Question

If bisectors of opposite angles of a cyclic quadrilateral $ABCD$ intersect the circle, circumscribing it at the points $P$ and $Q$, prove that $PQ$ is a diameter of the circle.

Answer 1

Given:$ABCD$ is a cyclic quadrilateral.

$DP$ and $QB$ are the bisectors of $\angle D$ and $\angle B$, respectively.

To prove: $PQ$ is the diameter of a circle.

Proof: Since,$ABCD$ is a cyclic quadrilateral.

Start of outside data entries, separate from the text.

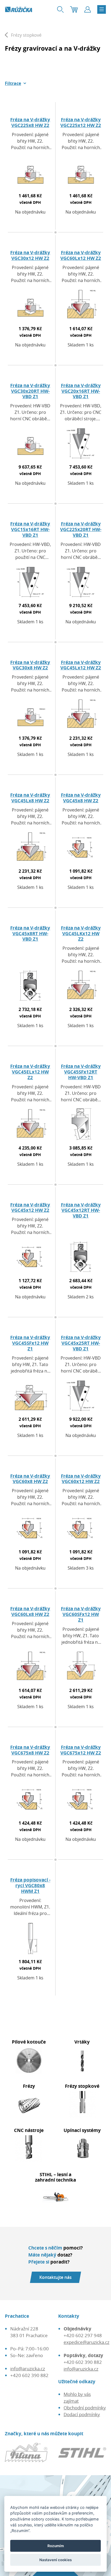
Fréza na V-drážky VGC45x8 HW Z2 (81, 798)
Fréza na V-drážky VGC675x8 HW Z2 (30, 1750)
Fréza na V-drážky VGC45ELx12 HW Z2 (30, 1072)
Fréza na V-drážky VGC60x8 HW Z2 (30, 1479)
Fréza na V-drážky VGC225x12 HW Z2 (80, 122)
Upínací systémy (82, 2130)
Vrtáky (82, 2042)
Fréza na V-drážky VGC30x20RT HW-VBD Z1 (30, 391)
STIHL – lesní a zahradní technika (55, 2177)
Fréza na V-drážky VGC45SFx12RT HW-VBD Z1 (81, 1072)
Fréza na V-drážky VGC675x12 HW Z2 (80, 1750)
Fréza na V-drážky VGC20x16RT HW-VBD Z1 (81, 391)
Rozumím (55, 2546)
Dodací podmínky (82, 2414)
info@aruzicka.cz (27, 2368)
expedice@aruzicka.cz (86, 2342)
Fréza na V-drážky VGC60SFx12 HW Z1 (81, 1614)
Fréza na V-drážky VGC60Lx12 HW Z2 (80, 255)
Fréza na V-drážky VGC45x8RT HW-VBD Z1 (30, 933)
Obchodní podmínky (85, 2408)
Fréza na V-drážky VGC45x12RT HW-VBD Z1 (81, 1210)
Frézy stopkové (82, 2086)
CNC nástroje (29, 2130)
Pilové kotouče (29, 2042)
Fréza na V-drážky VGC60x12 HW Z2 (81, 1479)
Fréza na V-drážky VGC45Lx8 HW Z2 (30, 798)
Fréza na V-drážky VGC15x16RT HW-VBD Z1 (30, 529)
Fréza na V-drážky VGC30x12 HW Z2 (30, 255)
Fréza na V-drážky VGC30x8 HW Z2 (30, 665)
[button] (15, 83)
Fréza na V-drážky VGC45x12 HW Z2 (30, 1207)
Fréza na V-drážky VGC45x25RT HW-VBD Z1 (81, 1343)
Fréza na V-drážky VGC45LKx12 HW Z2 (81, 933)
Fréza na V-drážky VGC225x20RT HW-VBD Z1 (80, 529)
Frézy (29, 2086)
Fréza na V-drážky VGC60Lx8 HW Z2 (30, 1611)
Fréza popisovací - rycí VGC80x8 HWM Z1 (30, 1885)
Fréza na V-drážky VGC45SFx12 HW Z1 (30, 1343)
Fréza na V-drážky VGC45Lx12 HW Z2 (80, 665)
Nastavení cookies (55, 2560)
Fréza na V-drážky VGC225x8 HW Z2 (30, 122)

$\therefore \angle CDA+\angle CBA={180}^{\circ }$ since sum of opposite angles of cyclic quadrilateral is ${180}^{\circ }$

$\frac{1}{2}\angle CDA+\frac{1}{2}\angle CBA=\frac{1}{2}\times {180}^{\circ }={90}^{\circ }$

$\Rightarrow \angle 1+\angle 2={90}^{\circ }$ ........$\left(1\right)$

But $\angle 2=\angle 3$ (angles in the same segment $QC$ are equal) ........$\left(2\right)$

$\Rightarrow \angle 1+\angle 3={90}^{\circ }$

From eqns$\left(1\right)$ and $\left(2\right)$,

$\angle PDQ={90}^{\circ }$

Hence,$PQ$ is a diameter of a circle, because diameter of the circle subtends a right angle at the circumference of the circle.